Her head turned quickly to look from the spoon to me.

“I’m sorry,” I said. “I didn’t mean it to sound ungrateful. I’m just…surprised. Don’t you want to keep this?”

“I’ve had it for years, and it’s one of my most precious possessions, but I want you to have it. When Max and I left his father, I didn’t bring much with me. But this was one of those things. In the back of my mind, I thought it might be of value in case we had to sell it. Sterling silver might have fetched a hundred dollars or so, and it would have been good in a pinch, but thankfully I didn’t have to sell it.”

I thought back to Max telling me how he had blackmailed his father before leaving, and that was the money that kept them afloat for a while. I wondered if his mother knew that, but there was no way I was going to ask.

“Oh, no,” I said, genuinely feeling sorry for her, but also at the thought of the two of them trying to make a new life away from the abusive man she married and who fathered the man I loved.

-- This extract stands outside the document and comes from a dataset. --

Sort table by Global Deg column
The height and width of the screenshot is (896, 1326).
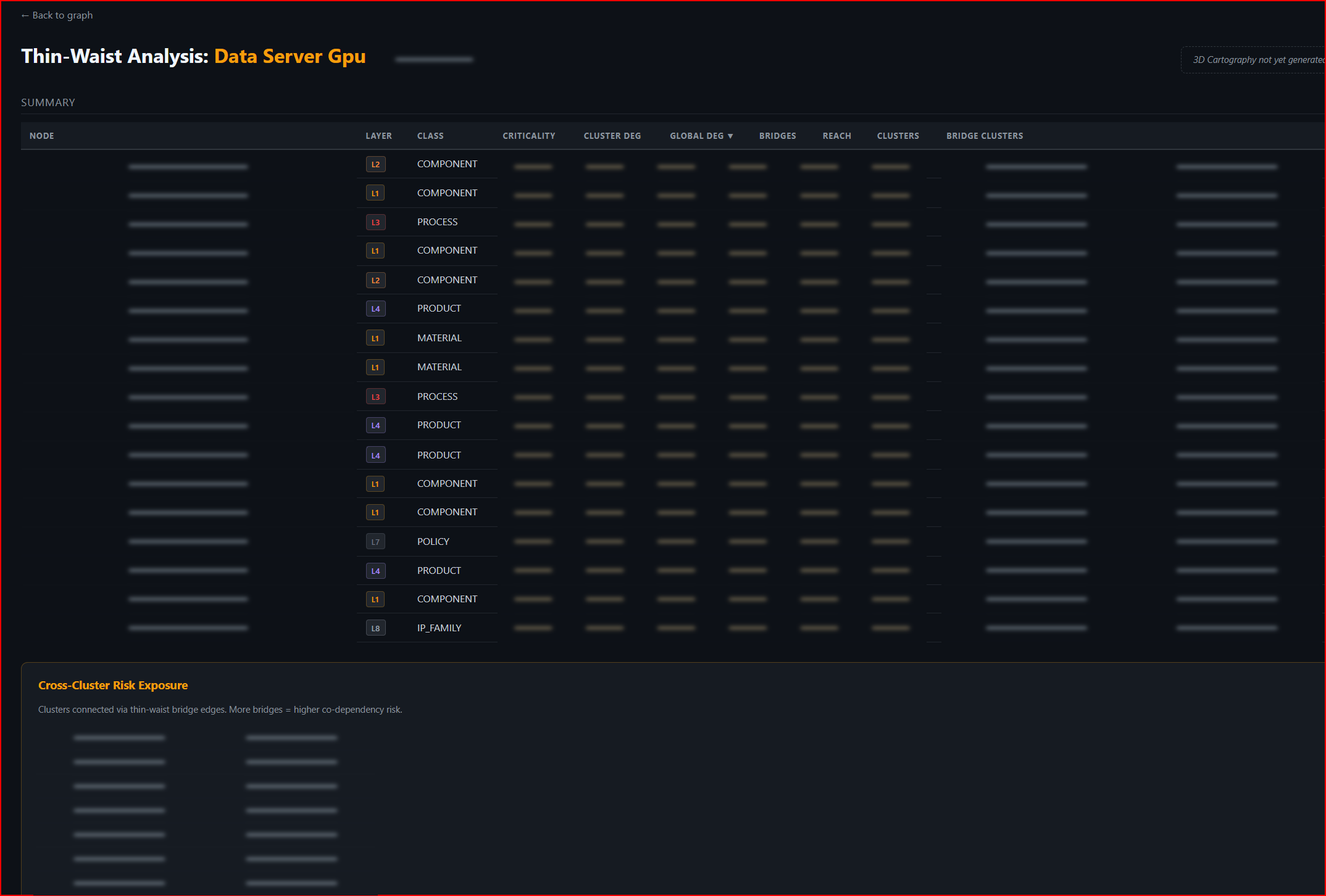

I was feeling a bit unworthy of taking this amazing gift, but I also knew I couldn’t reject it. That would have been an insult of the highest order.

I reached out for her and we hugged.

“I want you to have it,” she said, “because you’re going to be Max’s wife and the mother of his children.”

I pulled back from her, my arms still on her shoulders. I could feel my eyes drying out quickly from being open wide and not being able to blink.

“Relax,” she said. “I don’t know when it’s going to happen. I just know it is. I can read my son. Trust me. And I don’t know when you’ll have your first child. I may not be around to see the day.”